* [To do]: Repeat the listing below word for word, starting at the line that contains "What do you see at coordinates (546, 218)" and continuing through the end of the listing. Leave out the pictures.

* [Provided information]:
[Start of section]
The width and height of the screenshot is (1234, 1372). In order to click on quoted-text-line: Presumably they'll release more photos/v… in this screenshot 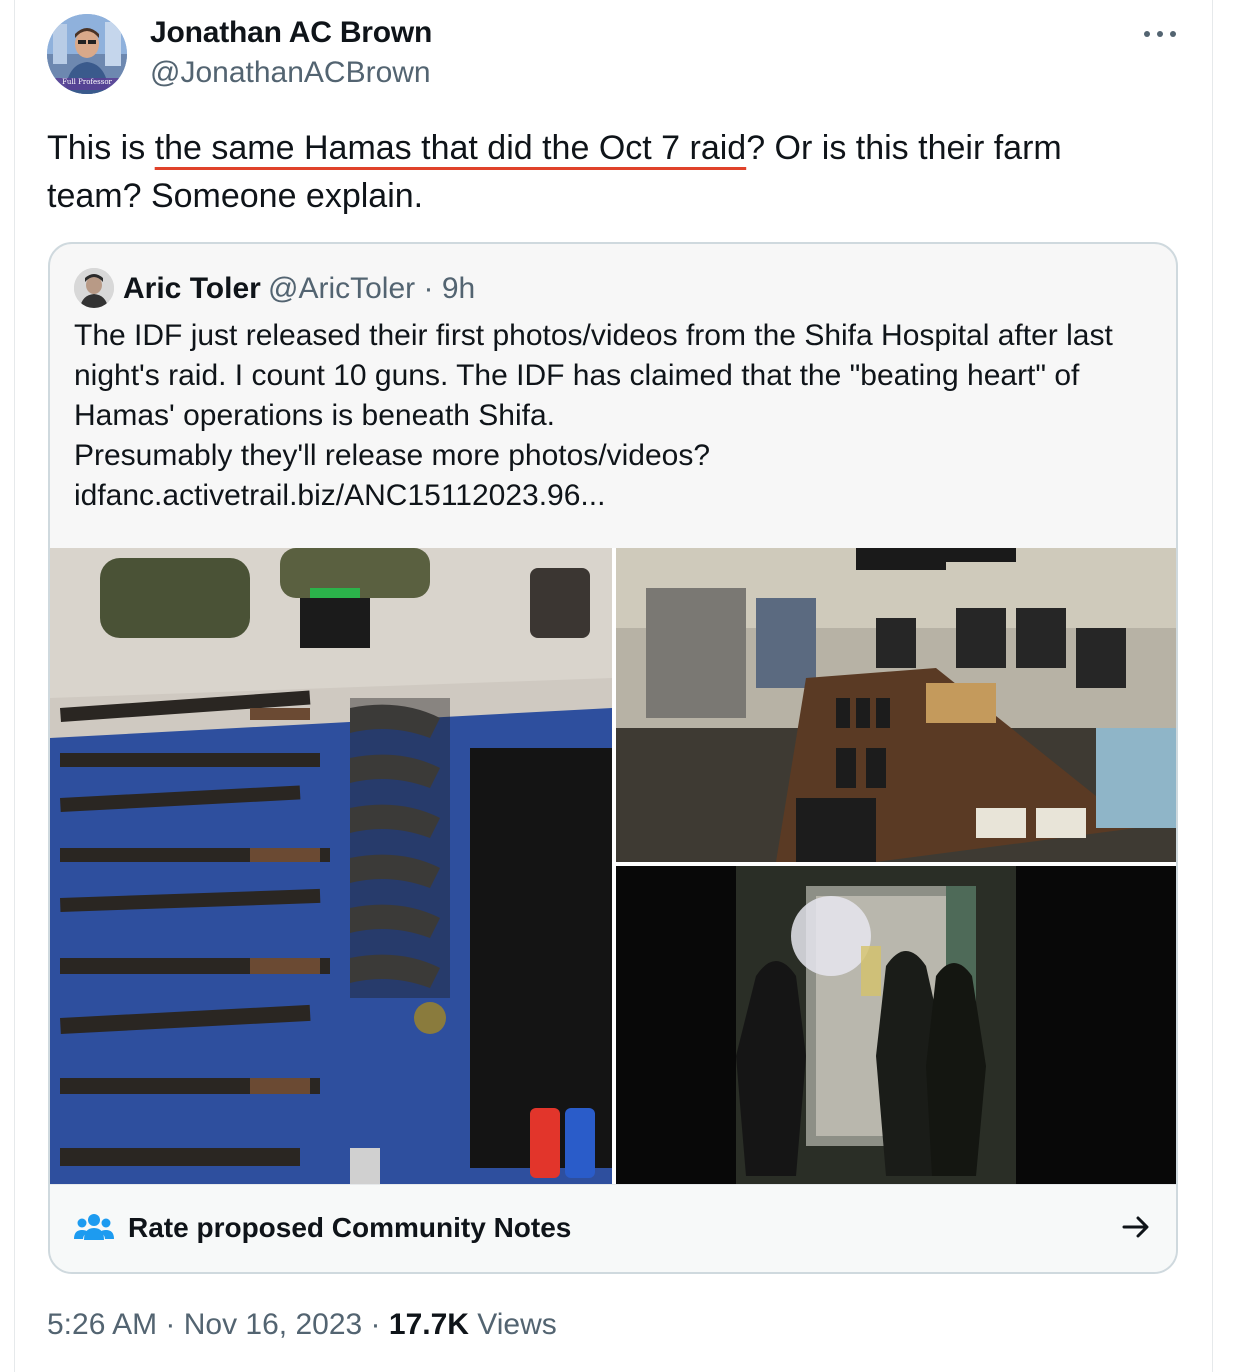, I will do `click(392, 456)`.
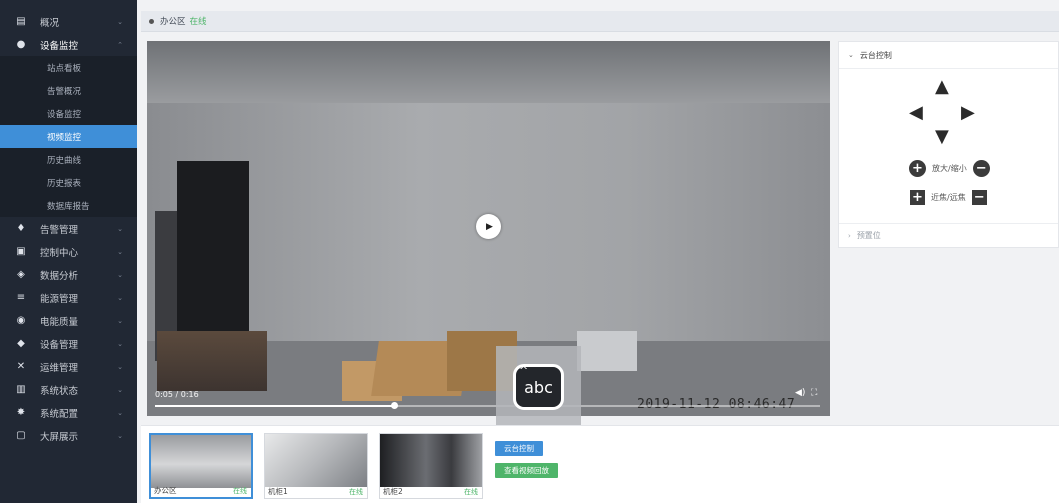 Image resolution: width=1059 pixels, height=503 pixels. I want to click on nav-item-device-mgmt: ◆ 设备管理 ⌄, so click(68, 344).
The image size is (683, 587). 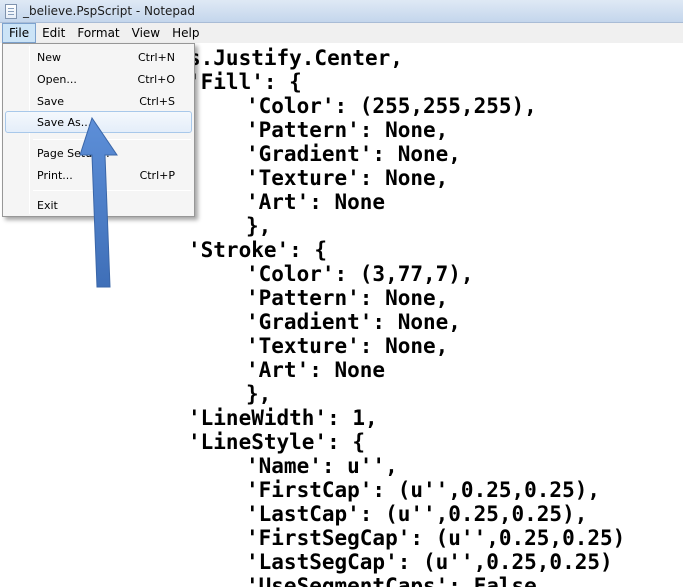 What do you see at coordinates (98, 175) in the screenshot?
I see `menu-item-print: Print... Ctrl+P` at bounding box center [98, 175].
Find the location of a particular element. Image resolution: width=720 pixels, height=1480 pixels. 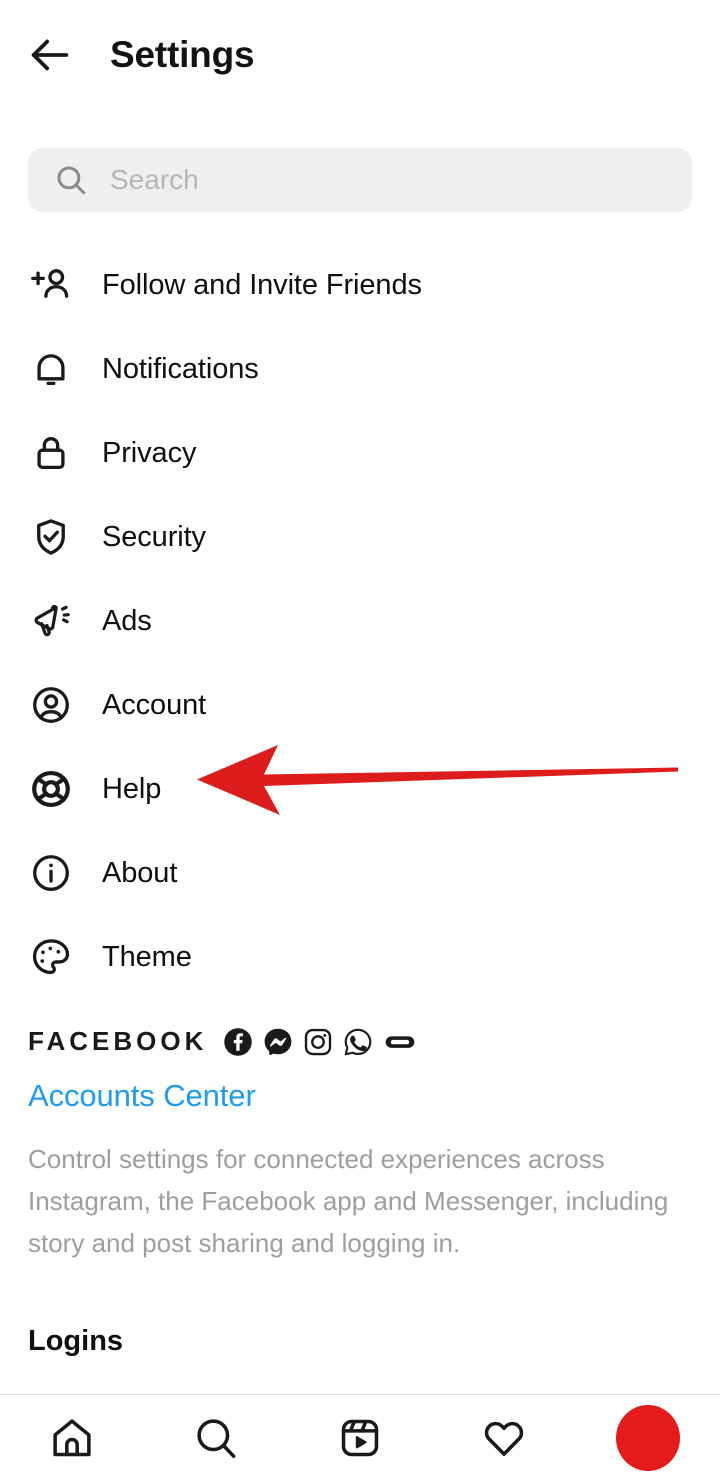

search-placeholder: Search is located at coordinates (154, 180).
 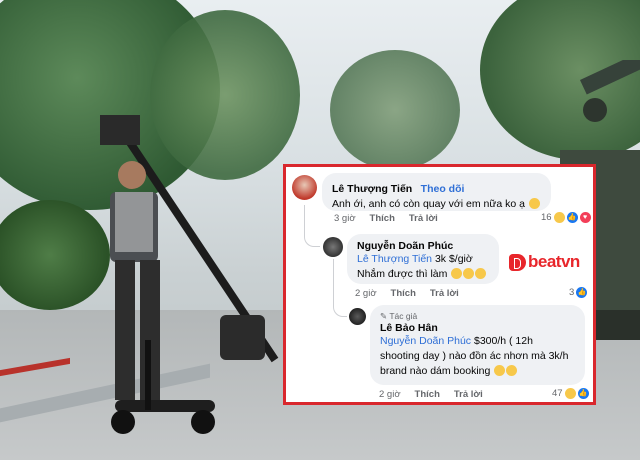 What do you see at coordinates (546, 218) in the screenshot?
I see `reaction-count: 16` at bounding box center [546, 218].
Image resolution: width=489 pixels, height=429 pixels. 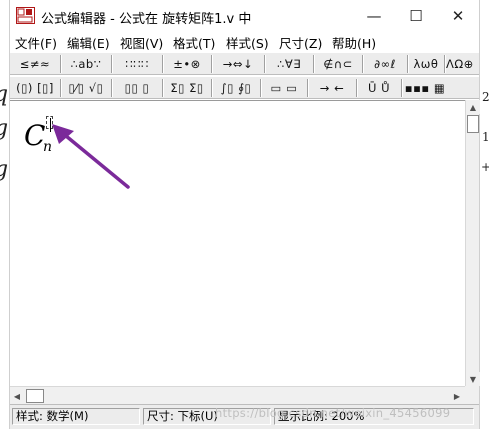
[End of section]
* [Answer to this exercise]:
  What do you see at coordinates (546, 218) in the screenshot?
I see `reaction-count: 16` at bounding box center [546, 218].
Image resolution: width=489 pixels, height=429 pixels. 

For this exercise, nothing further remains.